Hospitals will test tender ears

Screening infants will allow early diagnosis, treatment

June 20, 2000|By Cheryl Lu-Lien Tan | Cheryl Lu-Lien Tan,SUN STAFF

Benjamin J. Dubin first suspected something was amiss when his baby daughter, Rachel, didn't respond to the musical mobile above her crib and sometimes seemed not to hear her parents' words.

But it wasn't until Rachel reached age 4 that the Baltimore County girl's hearing was tested, revealing that she was deaf in one ear and severely hearing-impaired in the other. She had had the hearing loss since birth, and Dubin wishes it had been diagnosed earlier so that doctors could have started treatment immediately to prevent problems she had with speech development.

Hospitals are gearing up to make sure that cases such as Rachel Dubin's don't occur again. A state law requiring the testing of infants' hearing within 48 hours of birth goes into effect July 1.

- Listed records:
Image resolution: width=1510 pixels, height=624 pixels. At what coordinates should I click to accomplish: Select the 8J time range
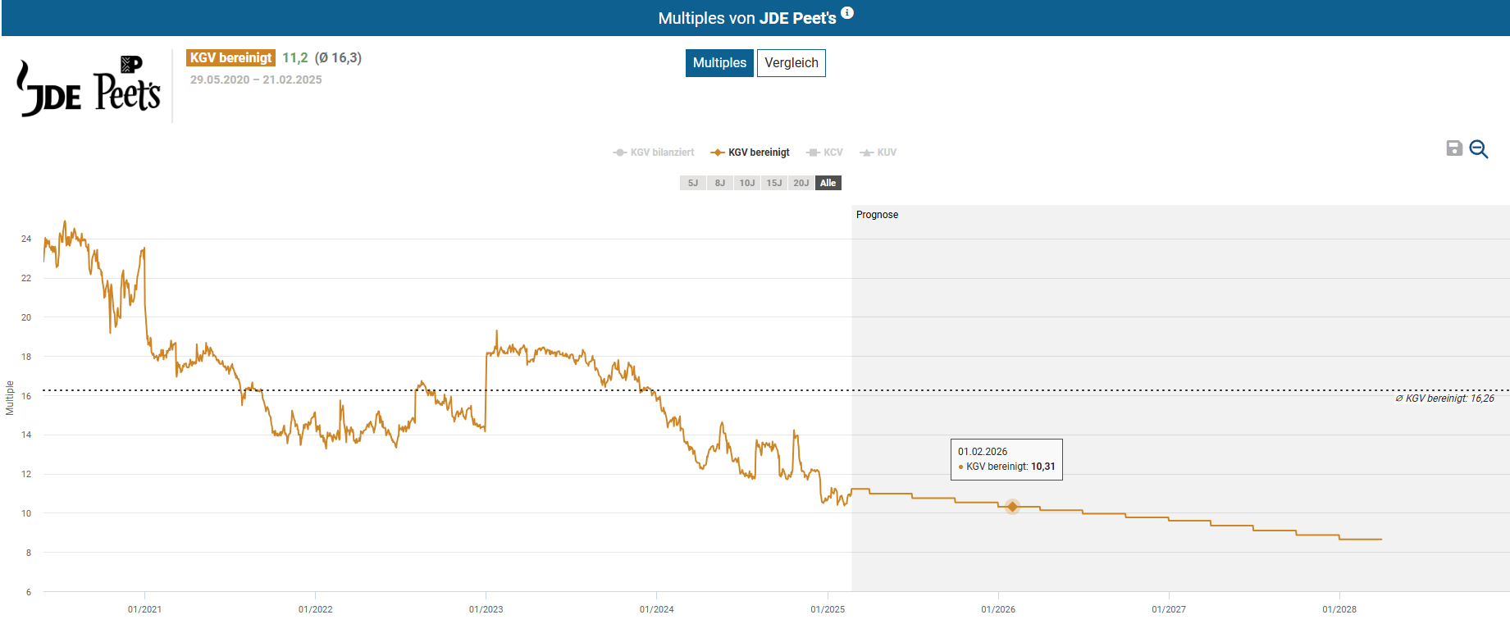tap(720, 183)
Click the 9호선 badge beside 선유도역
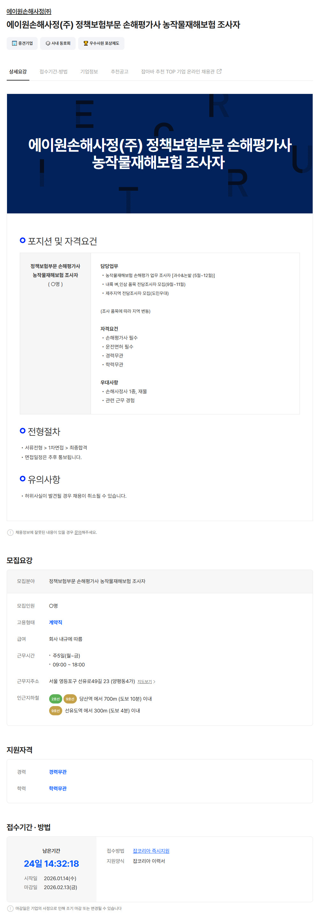 point(55,710)
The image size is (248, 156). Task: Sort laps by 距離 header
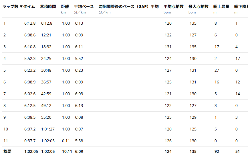pyautogui.click(x=65, y=7)
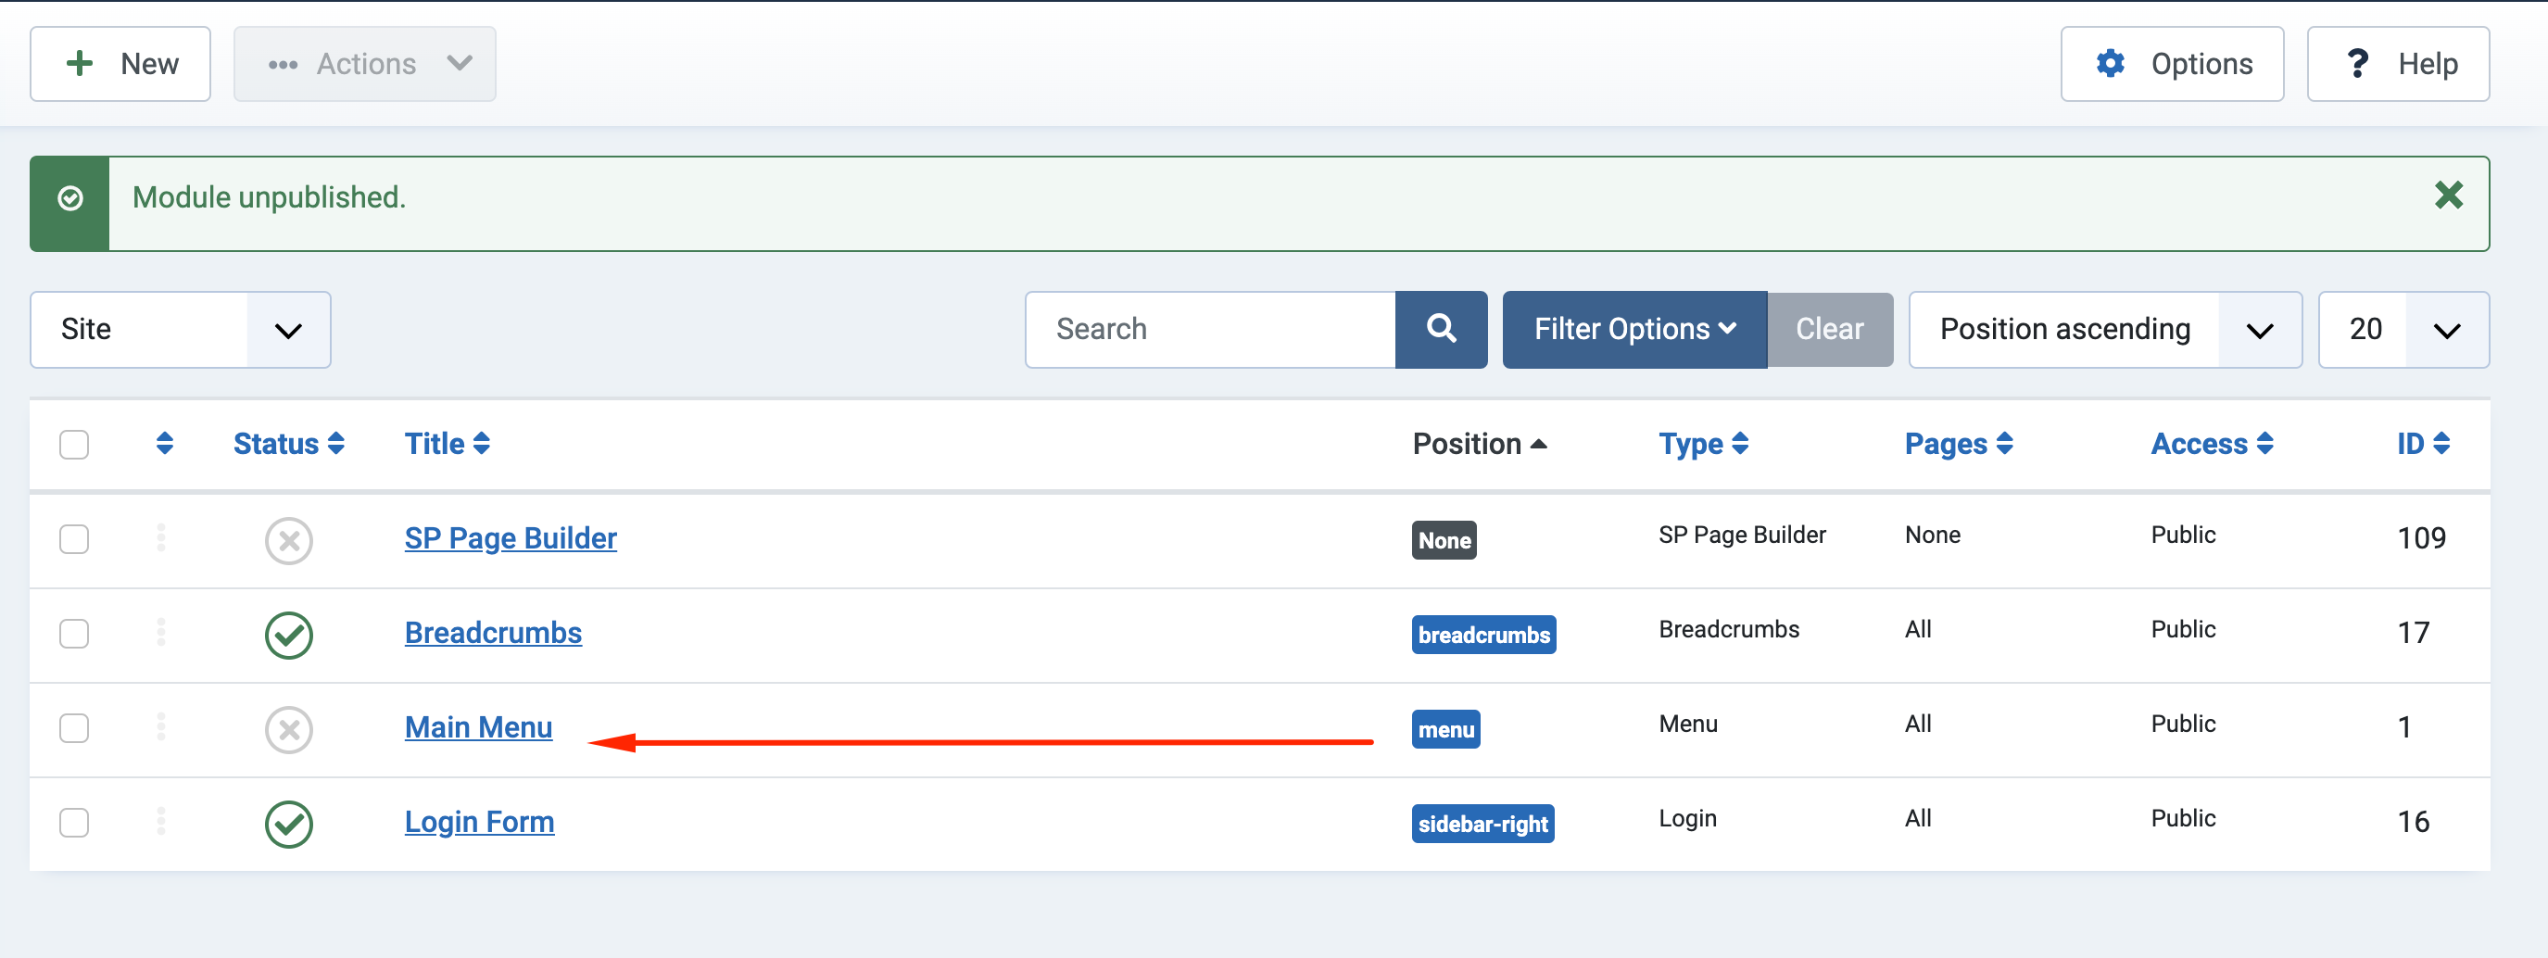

- Apply what you read:
1. Transcribe the part of the article on infant hearing screening that begins with the words containing "Hospitals are gearing" and ends with "effect July 1.".
2. Rewrite more briefly the paragraph of the article on infant hearing screening that begins "But it wasn't until Rachel reached age 4", keeping its main facts.

- Task-by-task solutions:
1.
Hospitals are gearing up to make sure that cases such as Rachel Dubin's don't occur again. A state law requiring the testing of infants' hearing within 48 hours of birth goes into effect July 1.

2. Rachel, a Baltimore County girl, had her hearing tested only at age 4. The test found her deaf in one ear and severely hearing-impaired in the other, a loss she had had since birth. Her father, Dubin, wishes it had been diagnosed earlier so that treatment could have begun right away and prevented her problems with speech development.